Bien entendu, ce qui est vrai pour le plomb l’est aussi de façon très analogue pour l’arsenic, présent parmi d’autres métaux lourds, à l’emplacement minier abandonné très ancien de Salsigne - la Combe du Saut (Aude), fortement contaminé que nous choisissons, comme le précédent, comme archétype.

Les informations les concernant ont été données au cours de l’atelier «évaluation des risques pour la santé humaine» mais aussi de celui intitulé «processus socio-économiques et environnementaux de la gestion des pollutions des sols».

Mais deux autres ateliers de grand intérêt ont «tourné» encore durant ce colloque : «caractérisation et diagnostics» bio-indicateurs» déjà évoqué et «solutions de gestion des sols et eaux souterraines» spécialement voué aux pollutions par les solvants et les hydrocarbures et essences…

La session plénière de clôture

Une première «table ronde» s’est inquiétée de l’insuffisance actuelle des outils d’investigation et de démonstration dont disposent les chercheurs.

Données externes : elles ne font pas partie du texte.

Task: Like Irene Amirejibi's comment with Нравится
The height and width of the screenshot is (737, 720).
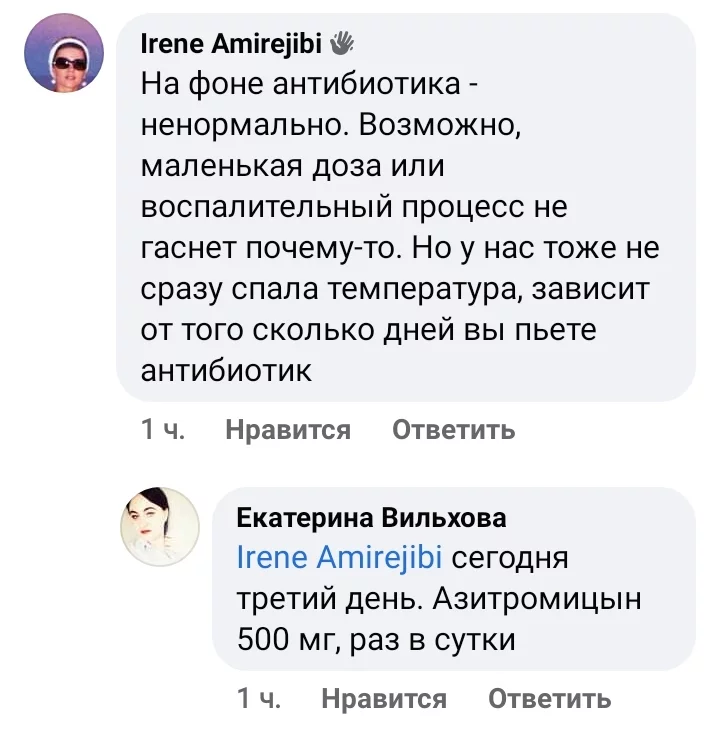Action: click(x=288, y=430)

La seconde s’est interrogée sur la désaffection jusqu'à présent de la société civile face aux problèmes perpétuellement aggravés des pollutions devenues menace universelle. Le vieux dilemme «prévenir ou guérir» a refait son apparition…

Il est évident que rien n’est moins simple que la résolution de telles questions en raison de leur dramatique complexité, des intérêts antagonistes en jeu et de l’écrasante charge financière à envisager, si les difficultés ne sont prises en compte qu’en aval, jamais en amont et c’est là le pire des écueils.

En conclusion

Malgré tous ces blocages, sans doute irrémédiables même à long terme, des rencontres de cette densité sont quasi-indispensables car elles situent avec clarté le niveau de fragilité de l’homme qu’elles invitent à la plus grande humilité quant à ses propres compétences lui montrant structurellement (et non philosophiquement) les limites de son génie et de ses moyens. Aucune issue vraiment heureuse ne se dessine aujourd’hui, ce qui n’exclut pas pour autant que le déséquilibre écologique planétaire, grandissant de manière quasi-exponentielle, ne débouche sur des bouleversements frappant «en amont» les ambitions humaines trop souvent impulsives et dictées par la seule passion.